- **Activity**: Write out exactly the lines that run from the one containing "Task: Open the About EPA menu" to the end of the entries below, with both end lines included.

______

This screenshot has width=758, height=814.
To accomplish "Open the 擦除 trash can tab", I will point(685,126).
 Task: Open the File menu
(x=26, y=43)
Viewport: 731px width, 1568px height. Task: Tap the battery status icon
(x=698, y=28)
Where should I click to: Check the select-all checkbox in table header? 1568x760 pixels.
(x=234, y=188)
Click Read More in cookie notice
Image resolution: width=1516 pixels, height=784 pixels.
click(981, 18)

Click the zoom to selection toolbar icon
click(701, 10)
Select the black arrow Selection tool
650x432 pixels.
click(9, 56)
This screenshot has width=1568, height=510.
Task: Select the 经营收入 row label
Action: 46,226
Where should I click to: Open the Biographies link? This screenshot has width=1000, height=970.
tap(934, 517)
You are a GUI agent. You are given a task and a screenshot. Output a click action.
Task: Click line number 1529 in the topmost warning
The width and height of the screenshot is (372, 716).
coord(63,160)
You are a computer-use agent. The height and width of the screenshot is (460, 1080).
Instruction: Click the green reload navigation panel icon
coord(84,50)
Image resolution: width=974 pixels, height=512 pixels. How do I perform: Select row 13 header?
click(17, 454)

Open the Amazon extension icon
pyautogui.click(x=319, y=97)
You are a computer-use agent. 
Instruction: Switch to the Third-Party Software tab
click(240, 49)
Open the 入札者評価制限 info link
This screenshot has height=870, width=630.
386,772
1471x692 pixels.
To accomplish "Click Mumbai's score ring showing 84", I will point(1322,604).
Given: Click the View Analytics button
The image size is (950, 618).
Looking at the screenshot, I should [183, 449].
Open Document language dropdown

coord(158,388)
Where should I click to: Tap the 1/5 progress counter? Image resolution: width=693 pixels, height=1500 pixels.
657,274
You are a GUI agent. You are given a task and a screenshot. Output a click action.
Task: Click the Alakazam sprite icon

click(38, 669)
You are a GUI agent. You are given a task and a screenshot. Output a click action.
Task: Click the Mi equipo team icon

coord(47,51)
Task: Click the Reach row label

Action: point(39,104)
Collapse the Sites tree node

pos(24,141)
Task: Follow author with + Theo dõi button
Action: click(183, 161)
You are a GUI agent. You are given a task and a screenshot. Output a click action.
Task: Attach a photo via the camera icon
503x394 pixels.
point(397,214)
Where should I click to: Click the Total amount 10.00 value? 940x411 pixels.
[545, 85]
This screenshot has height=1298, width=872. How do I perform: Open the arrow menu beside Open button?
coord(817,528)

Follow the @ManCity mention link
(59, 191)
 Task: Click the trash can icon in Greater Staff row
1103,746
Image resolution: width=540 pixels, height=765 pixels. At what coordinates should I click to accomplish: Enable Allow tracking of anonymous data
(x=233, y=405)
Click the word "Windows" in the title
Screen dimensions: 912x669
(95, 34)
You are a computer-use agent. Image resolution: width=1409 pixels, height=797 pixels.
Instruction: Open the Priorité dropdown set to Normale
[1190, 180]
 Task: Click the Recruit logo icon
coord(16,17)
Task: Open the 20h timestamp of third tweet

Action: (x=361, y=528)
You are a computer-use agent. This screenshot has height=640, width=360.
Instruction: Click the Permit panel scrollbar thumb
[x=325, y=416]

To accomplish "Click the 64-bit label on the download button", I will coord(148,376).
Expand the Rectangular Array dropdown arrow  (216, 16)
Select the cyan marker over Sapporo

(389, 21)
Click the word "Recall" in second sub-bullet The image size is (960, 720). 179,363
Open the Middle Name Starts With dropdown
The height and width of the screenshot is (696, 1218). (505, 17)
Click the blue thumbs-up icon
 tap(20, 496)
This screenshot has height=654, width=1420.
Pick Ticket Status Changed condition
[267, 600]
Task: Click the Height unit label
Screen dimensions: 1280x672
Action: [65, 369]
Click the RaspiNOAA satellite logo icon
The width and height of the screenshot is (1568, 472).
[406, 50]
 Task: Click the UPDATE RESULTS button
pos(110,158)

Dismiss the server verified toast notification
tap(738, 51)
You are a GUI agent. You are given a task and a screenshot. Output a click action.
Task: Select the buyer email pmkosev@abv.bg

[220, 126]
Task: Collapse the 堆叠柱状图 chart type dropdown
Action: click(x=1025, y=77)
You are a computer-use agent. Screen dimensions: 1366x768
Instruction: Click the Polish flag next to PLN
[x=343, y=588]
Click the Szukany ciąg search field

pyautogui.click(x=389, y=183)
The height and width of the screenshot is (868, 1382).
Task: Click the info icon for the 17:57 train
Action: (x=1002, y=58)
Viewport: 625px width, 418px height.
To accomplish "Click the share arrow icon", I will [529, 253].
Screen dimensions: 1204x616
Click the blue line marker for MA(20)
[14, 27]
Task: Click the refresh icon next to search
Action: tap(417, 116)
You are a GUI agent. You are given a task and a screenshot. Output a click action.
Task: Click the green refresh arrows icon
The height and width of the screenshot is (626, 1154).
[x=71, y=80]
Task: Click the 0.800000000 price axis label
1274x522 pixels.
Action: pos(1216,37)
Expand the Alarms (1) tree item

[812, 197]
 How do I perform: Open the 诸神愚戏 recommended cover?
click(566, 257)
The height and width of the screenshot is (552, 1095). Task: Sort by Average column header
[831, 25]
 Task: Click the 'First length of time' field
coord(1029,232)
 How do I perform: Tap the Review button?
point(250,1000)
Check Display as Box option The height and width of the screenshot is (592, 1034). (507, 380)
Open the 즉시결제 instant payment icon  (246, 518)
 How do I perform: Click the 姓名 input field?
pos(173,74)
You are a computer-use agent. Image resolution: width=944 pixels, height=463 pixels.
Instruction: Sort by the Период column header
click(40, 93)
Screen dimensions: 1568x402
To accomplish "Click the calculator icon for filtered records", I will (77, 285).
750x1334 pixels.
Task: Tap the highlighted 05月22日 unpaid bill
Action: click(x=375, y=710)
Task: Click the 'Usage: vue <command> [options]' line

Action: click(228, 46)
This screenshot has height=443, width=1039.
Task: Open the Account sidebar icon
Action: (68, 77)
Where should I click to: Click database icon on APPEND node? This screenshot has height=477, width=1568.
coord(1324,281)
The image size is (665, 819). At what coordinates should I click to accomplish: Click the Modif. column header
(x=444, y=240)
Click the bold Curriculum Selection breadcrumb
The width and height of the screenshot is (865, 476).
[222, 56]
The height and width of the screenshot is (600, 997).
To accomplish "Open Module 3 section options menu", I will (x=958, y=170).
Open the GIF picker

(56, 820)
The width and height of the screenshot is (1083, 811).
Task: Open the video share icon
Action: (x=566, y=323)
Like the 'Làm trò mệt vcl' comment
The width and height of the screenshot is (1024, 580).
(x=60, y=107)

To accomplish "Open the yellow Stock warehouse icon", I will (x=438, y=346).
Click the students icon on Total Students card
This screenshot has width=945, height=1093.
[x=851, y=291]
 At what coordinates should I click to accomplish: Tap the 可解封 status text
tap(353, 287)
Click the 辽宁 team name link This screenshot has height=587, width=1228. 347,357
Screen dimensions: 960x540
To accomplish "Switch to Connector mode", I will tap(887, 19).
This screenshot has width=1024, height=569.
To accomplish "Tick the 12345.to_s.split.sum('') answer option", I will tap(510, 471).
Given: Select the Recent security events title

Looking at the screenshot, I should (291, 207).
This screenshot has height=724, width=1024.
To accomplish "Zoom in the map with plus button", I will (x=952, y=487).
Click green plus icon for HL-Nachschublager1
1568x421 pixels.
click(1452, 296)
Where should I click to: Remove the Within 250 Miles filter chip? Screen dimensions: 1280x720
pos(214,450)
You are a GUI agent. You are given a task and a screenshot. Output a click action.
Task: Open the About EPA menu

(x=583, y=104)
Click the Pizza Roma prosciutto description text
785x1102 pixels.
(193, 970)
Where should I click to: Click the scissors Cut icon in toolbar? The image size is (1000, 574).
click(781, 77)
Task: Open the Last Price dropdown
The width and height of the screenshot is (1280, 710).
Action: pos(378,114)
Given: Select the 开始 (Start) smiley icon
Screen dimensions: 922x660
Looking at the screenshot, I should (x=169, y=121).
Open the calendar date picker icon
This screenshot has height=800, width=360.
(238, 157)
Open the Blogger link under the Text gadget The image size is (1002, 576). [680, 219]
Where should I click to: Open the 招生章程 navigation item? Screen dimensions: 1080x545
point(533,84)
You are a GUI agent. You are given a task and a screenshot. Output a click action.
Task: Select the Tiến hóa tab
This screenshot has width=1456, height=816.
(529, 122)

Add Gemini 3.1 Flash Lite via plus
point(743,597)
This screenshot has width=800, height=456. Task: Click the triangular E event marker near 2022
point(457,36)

______

- **Your solution**:
Task: Open the About EPA menu

(x=583, y=104)
Click the Pizza Roma prosciutto description text
785x1102 pixels.
(193, 970)
Where should I click to: Click the scissors Cut icon in toolbar? The image size is (1000, 574).
click(781, 77)
Task: Open the Last Price dropdown
The width and height of the screenshot is (1280, 710).
Action: pos(378,114)
Given: Select the 开始 (Start) smiley icon
Screen dimensions: 922x660
Looking at the screenshot, I should (x=169, y=121).
Open the calendar date picker icon
This screenshot has height=800, width=360.
(238, 157)
Open the Blogger link under the Text gadget The image size is (1002, 576). [680, 219]
Where should I click to: Open the 招生章程 navigation item? Screen dimensions: 1080x545
point(533,84)
You are a GUI agent. You are given a task and a screenshot. Output a click action.
Task: Select the Tiến hóa tab
This screenshot has width=1456, height=816.
(529, 122)

Add Gemini 3.1 Flash Lite via plus
point(743,597)
This screenshot has width=800, height=456. Task: Click the triangular E event marker near 2022
point(457,36)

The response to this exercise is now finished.